Entre 2006 e 2020 estas modalidades de cooperação em nossa região acumularam mais de 9.000 iniciativas focadas principalmente em saúde, educação e no setor agropecuário. Nosso característico lema, “não existe país tão rico que não tenha nada a aprender, nem tão pobre que não tenha nada a aportar”, encerra uma pioneira maneira de entender a cooperação para o desenvolvimento que cada vez se estende mais pelo mundo.
Para começar, em seu espírito a cooperação Sul-Sul e triangular busca não só compartilhar conhecimentos e experiências, senão criar espaços onde identificar e resolver problemas de forma coletiva.

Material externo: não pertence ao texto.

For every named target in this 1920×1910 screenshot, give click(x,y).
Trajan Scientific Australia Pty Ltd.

Promovemos, portanto, uma nova visão da cooperação que se afasta das tradicionais dinâmicas verticais entre doadores e receptores. É uma relação colaborativa, horizontal e entende que os países não alcançam o desenvolvimento após superar umbrais de métricas simplificadoras senão, mais exatamente, que este desenvolvimento é multidimensional, não lineal, que os objetivos sociais evoluem conforme avançam as sociedades e, que para definir estas metas, se requer ampliar a convocatória de atores ao processo deliberativo.
Aliança Ibero-América -União Europeia
A Ibero-América compartilha com a União Europeia esta visão de desenvolvimento. Esperamos que nossos valores compartilhados decantem, cada vez mais, em uma convergência estratégica colaborativa.
Mostra disso é o programa Adelante e seu sucessor, Adelante 2, projetos emblemáticos da UE em cooperação triangular que desde 2015 fomentam as relações horizontais entre ambas as regiões com vistas ao desenvolvimento sustentável.
A Ibero-América compartilha com a União Europeia valores comuns e uma visão de desenvolvimento que tem o potencial de gerar uma cooperação de impacto
Algumas conclusões do primeiro Programa Adelante guardam estreita relação com um dos pontos mencionados anteriormente: a necessidade de nos reinventarmos para melhorar o impacto real da cooperação.
De fato, ainda temos muito trabalho por diante para seguir avançando no alinhamento da cooperação Sul-Sul e triangular com os ODS da Agenda 2030, e no aprofundamento de práticas horizontais entre todos os sócios.
O trabalho sistemático, desde a concepção da ideia até o último trecho de sua implementação, não costuma atrair muitas manchetes, mas resulta fundamental se queremos alcançar nossos propósitos e reconquistar a cidadania com uma aposta decidida por um multilateralismo eficiente e assim, com um refundado espírito que aposte por uma globalização virtuosa.